Kleinwasserkraftwerk für Tunnel

Gespeist wird das Kraftwerk aus Bergwasser, das bisher ungenutzt aus dem Tunnel abgeleitet wurde. Je nach Niederschlag sind das bis zu 200 Liter pro Sekunde. Jetzt wird es gesammelt und fließt durch eine Druckrohrleitung ins 120 Meter tiefer gelegene Kleinkraftwerk. Dank der Fallhöhe treibt es dort eine Turbine an, die die elektrische Energie für den Tunnelbetrieb (Beleuchtung, Verkehrsschilder, Sicherheitstechnik) erzeugt.

1,7 Millionen Euro hat das Projekt gekostet. Es ist das zweite seiner Art, ein drittes könnte folgen. Nach dem bereits bestehenden Wasserkraftwerk in Flirsch in Tirol will man auch eines für den Karawankentunnel realisieren.

PV-Module für Lärmschutzwände

Aber auch Lärmschutzwände könnten in Zukunft zu Kraftwerken werden. In diesem Fall will man die Sonne als Energielieferantin anzapfen. Entsprechende Forschungsprojekte laufen. Limitierender Faktor dabei ist die fixe, nicht adaptierbare und daher nicht immer optimale Exposition – die Wände stehen nicht immer in Südrichtung, und der Einstrahlungswinkel ist noch dazu nicht schräg, sondern senkrecht. Damit können sie nicht so effizient funktionieren wie Anlagen, die auf Dächern oder freien Feldern stehen. Zum anderen sind Wartungs- und Sicherheitsfragen zu klären. Was passiert etwa, wenn im Winter der Schneepflug den Schnee auf die Lärmschutzwand wirft?

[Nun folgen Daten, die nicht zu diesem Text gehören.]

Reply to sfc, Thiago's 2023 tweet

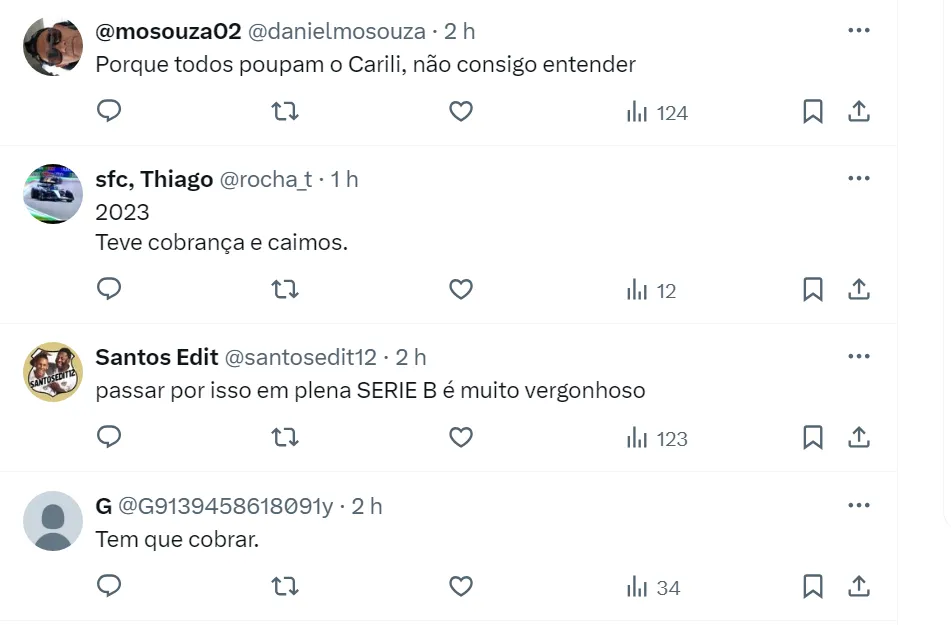pyautogui.click(x=109, y=290)
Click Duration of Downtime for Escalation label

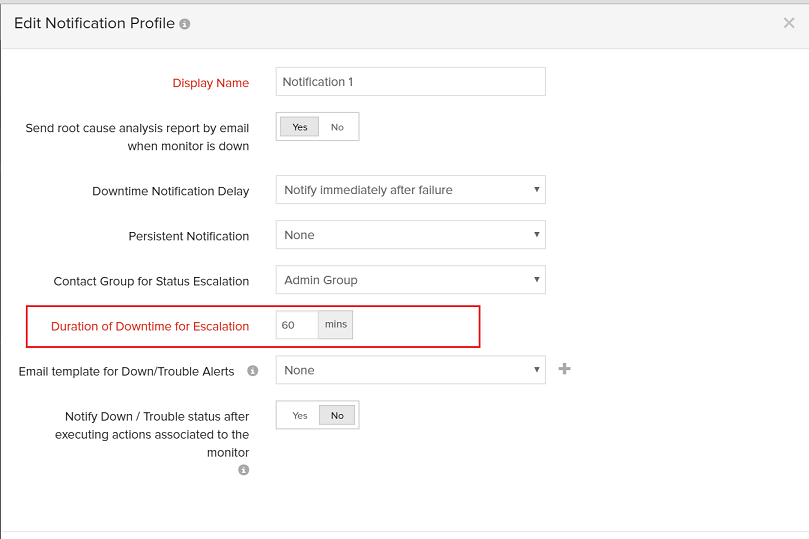point(150,326)
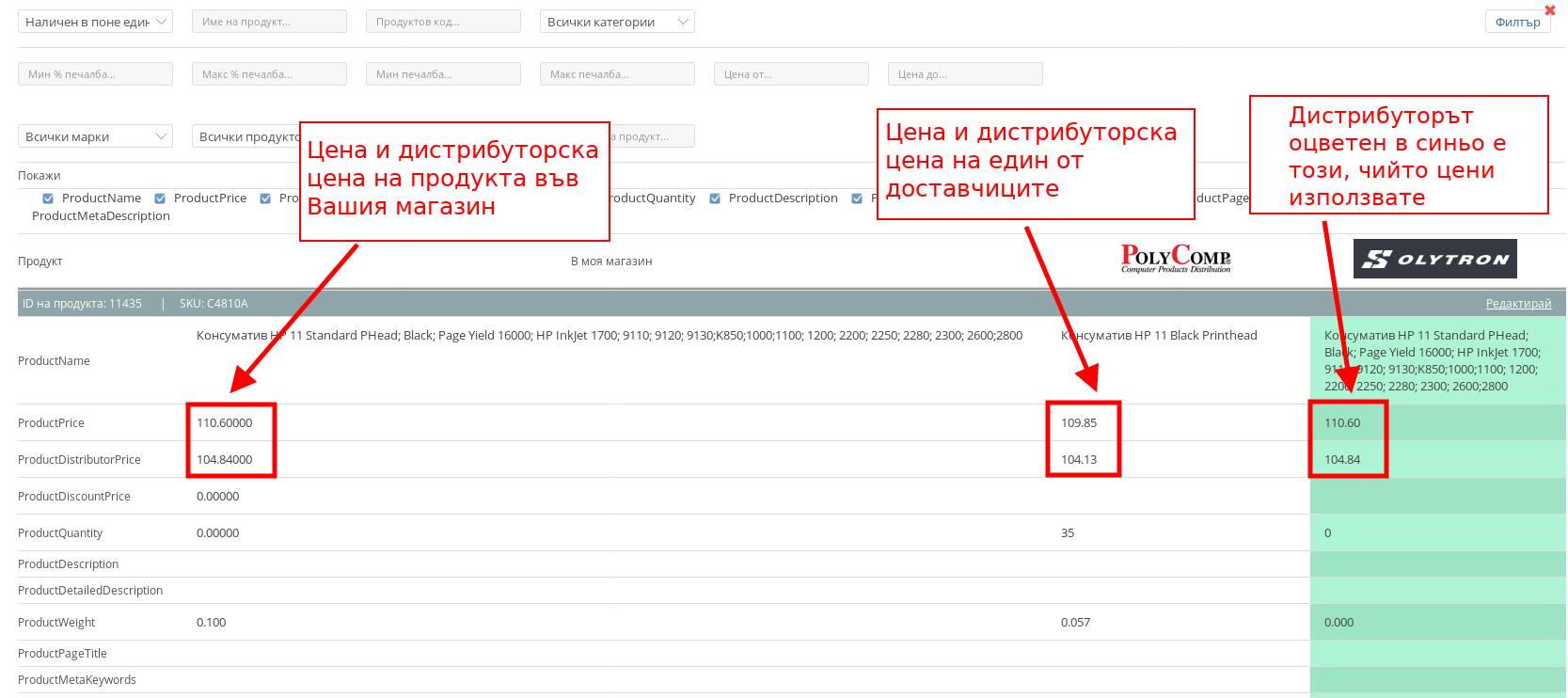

Entlang der S1 in Wien laufen daher entsprechende Tests, für die sieben unterschiedliche PV-Module auf Lärmschutzwänden montiert sind. Das gesamte Testfeld umfasst mehr als hundert Photovoltaik-Paneele, die maximal rund 45.000 Kilowattstunden „grünen“ Strom pro Jahr produzieren. Der im Testfeld erzeugte Strom fließt zu 100 Prozent direkt in die Sicherheitsausrüstung der S 1,

Die Anlagen werden in Bezug auf Statik, Wirtschaftlichkeit, Energiegewinnung und Betriebstauglichkeit geprüft. Vor allem aber darf die eigentliche Aufgabe einer Lärmschutzwand nicht verloren gehen – nämlich den durch den Verkehr entstehenden Lärm zu reduzieren. PV-Module, die beides können – Energie erzeugen und Schall absorbieren – wären die Optimalvariante. Und auch beim Wind ist noch viel möglich. So gibt es in China Versuche, den Sog, der durch die vorbeifahrenden Autos entsteht, zur Windenergiegewinnung zu nutzen.